Study on six-component rotating strain-gauge balance development for helicopter tail rotor testing

Aeronautical and Space-Rocket Engineering

Design, construction and manufacturing of flying vehicles


DOI: 10.34759/vst-2021-2-69-84

Аuthors

Petronevich V. V.*, Lyutov V. V.*, Manvelyan V. S.**, Kulikov A. A.***, Zimogorov S. V.****

Central Aerohydrodynamic Institute named after N.E. Zhukovsky (TsAGI), 1, Zhukovsky str., Zhukovsky, Moscow Region, 140180, Russia

*e-mail: mera@tsagi.ru
**e-mail: vagan.manvelyan@tsagi.ru
***e-mail: kulikov@tsagi.ru
****e-mail: szimogorov@yandex.ru

Abstract

Measuring total forces and torques affecting the helicopter tail rotor became an up-to-date task of aerodynamics with the advent of the interest to studying «spontaneous» left rotation of single rotor helicopters.

A strain gauge balance is employed to measure the six components of the total aerodynamic force and moment. As far as the case in hand is the loads on the rotating propeller measuring, the strain-gauge balance should be a rotating one (RSB) to measure the six components. The article presents the results of the further development of the spoke-type RSB design with twelve measuring beams, which were presented in the earlier works of the authors. The article demonstrates that the structure consisted of the twelve measuring beams is scalable and applicable with various combinations of the expected loads, affecting the propeller in rotation. Besides, the anticipated places for the strain-gauge gluing are shown demonstrably, and the scheme of their connection into the Wheatstone measuring bridge is proposed.

_Exercise instructions_
Reproduce the passage of the strain-gauge balance text from "A strain gauge balance" up to and including "measuring bridge is proposed.", substituting "sensing beams" for "measuring beams".

_Dataset excerpt_
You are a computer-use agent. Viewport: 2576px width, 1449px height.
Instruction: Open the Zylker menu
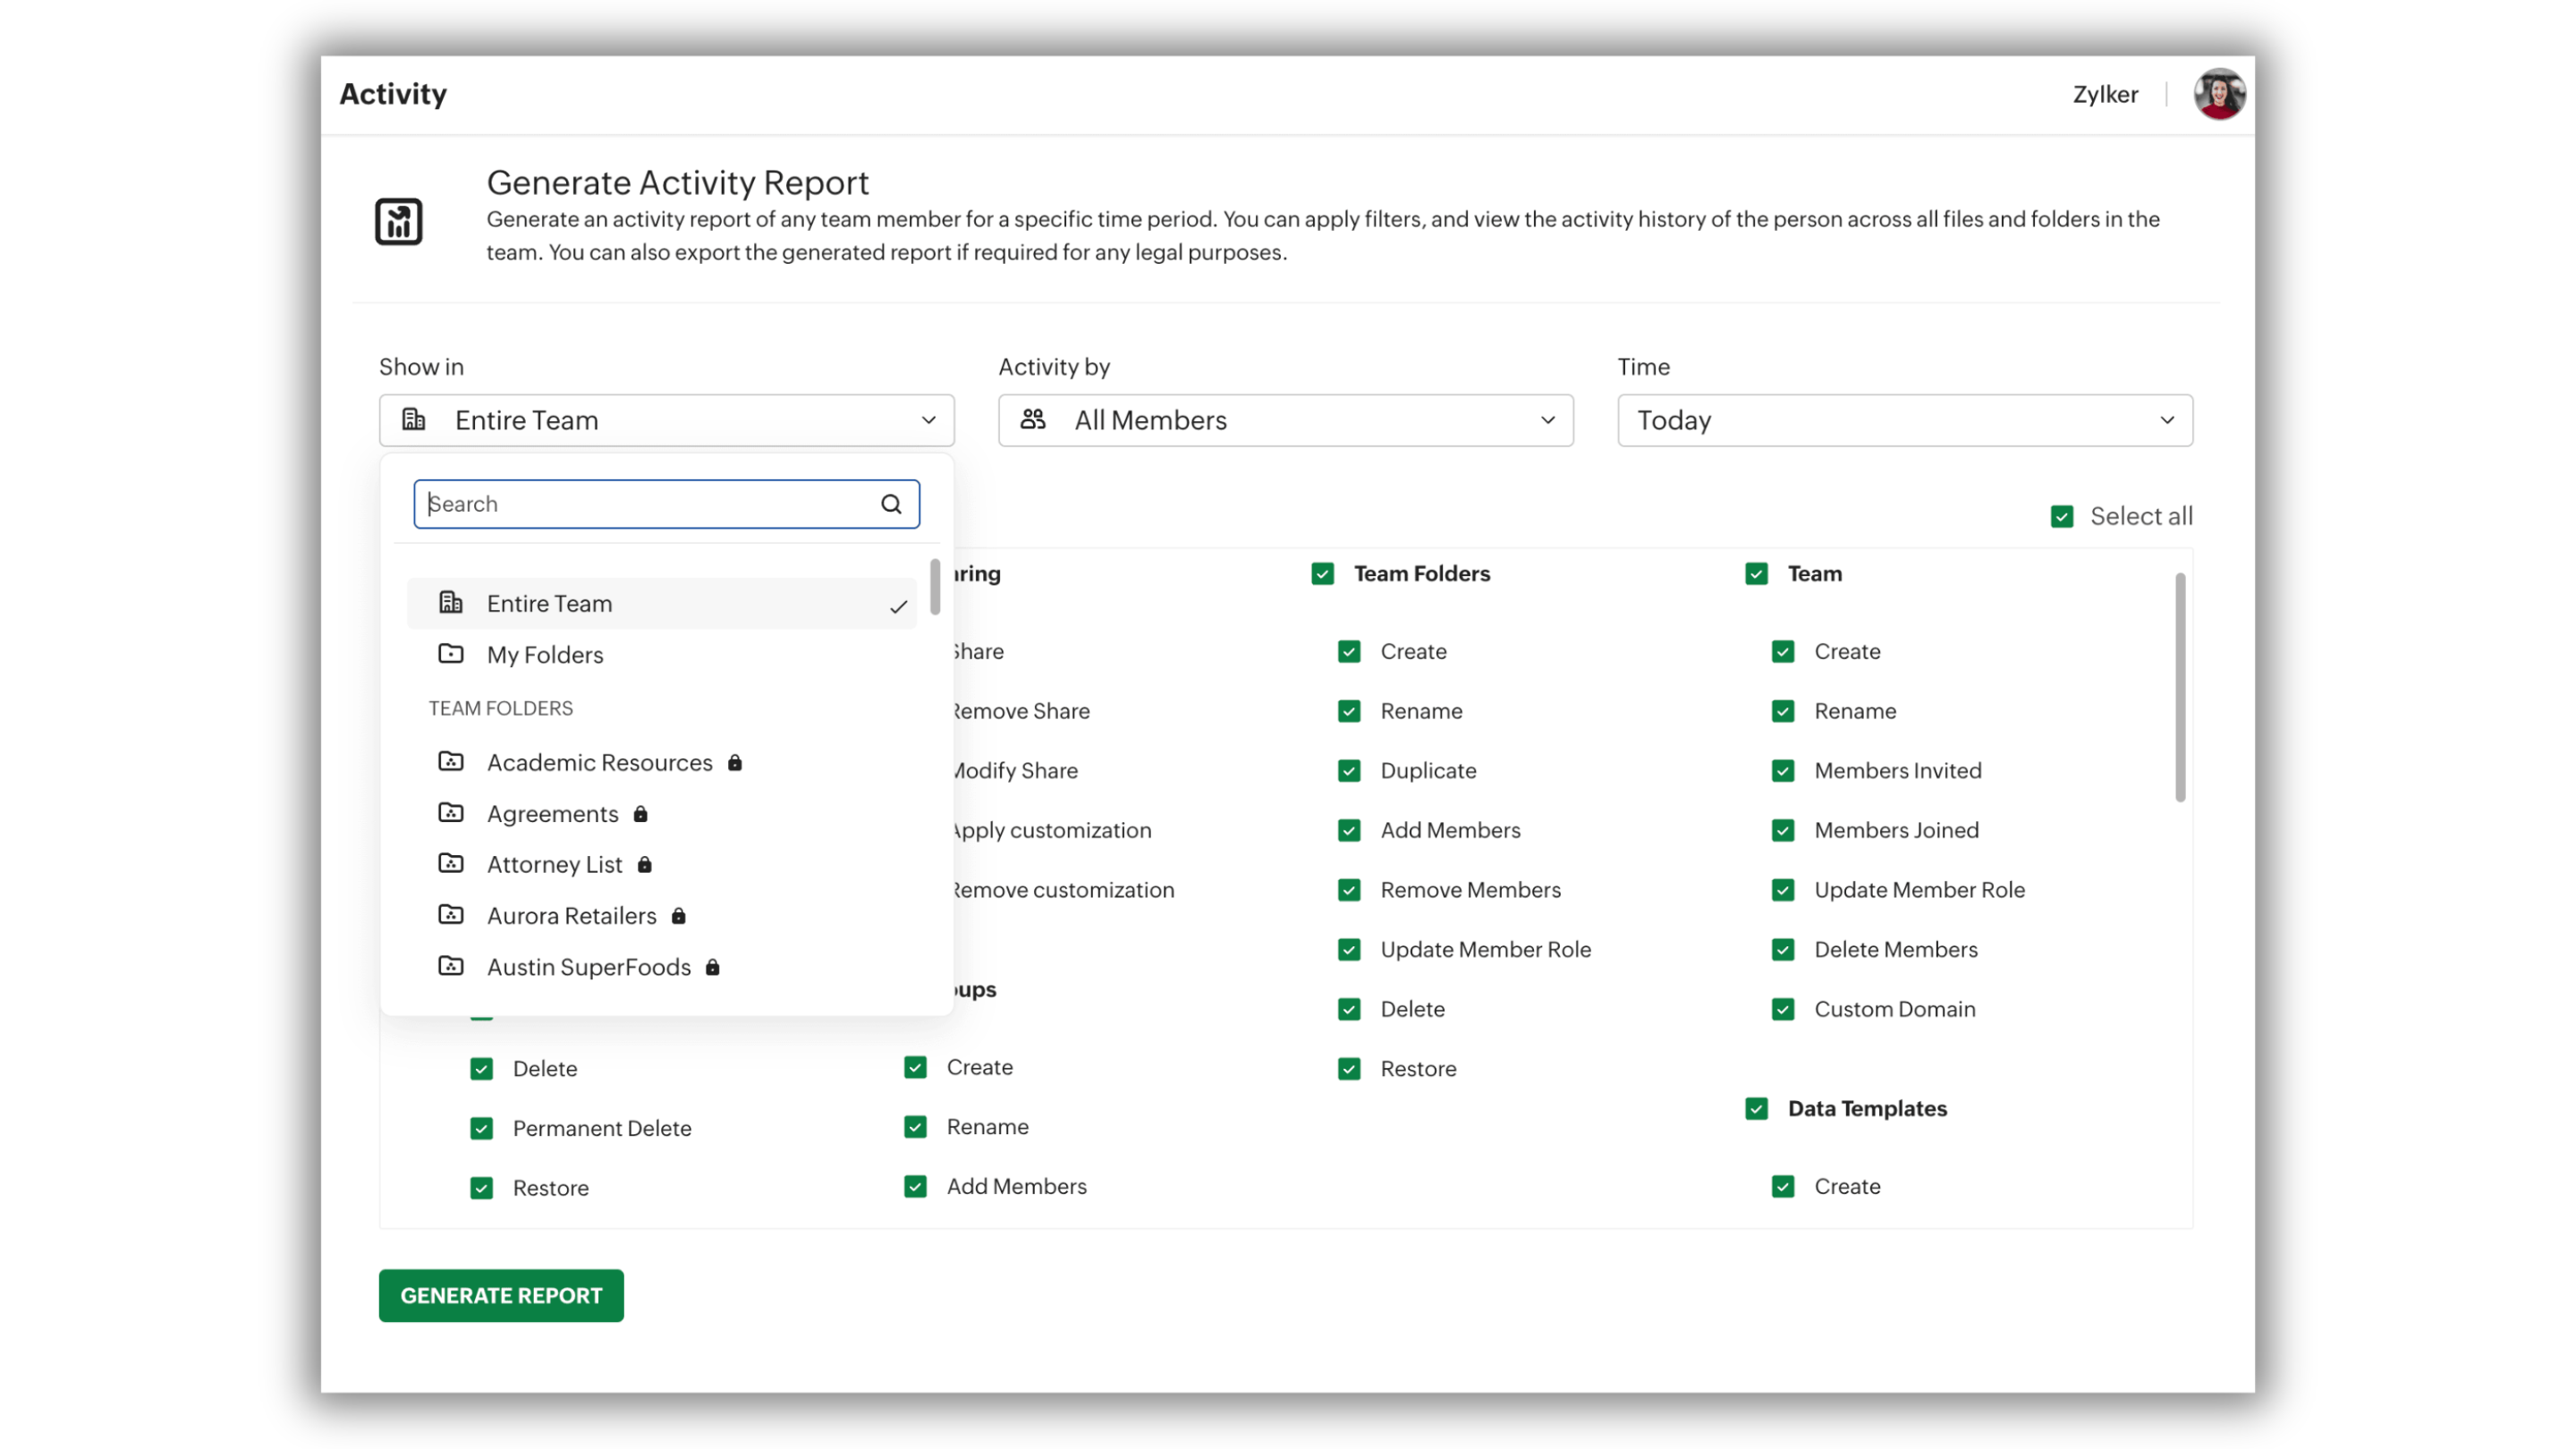click(2105, 93)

_Expected answer_
A strain gauge balance is employed to measure the six components of the total aerodynamic force and moment. As far as the case in hand is the loads on the rotating propeller measuring, the strain-gauge balance should be a rotating one (RSB) to measure the six components. The article presents the results of the further development of the spoke-type RSB design with twelve sensing beams, which were presented in the earlier works of the authors. The article demonstrates that the structure consisted of the twelve sensing beams is scalable and applicable with various combinations of the expected loads, affecting the propeller in rotation. Besides, the anticipated places for the strain-gauge gluing are shown demonstrably, and the scheme of their connection into the Wheatstone measuring bridge is proposed.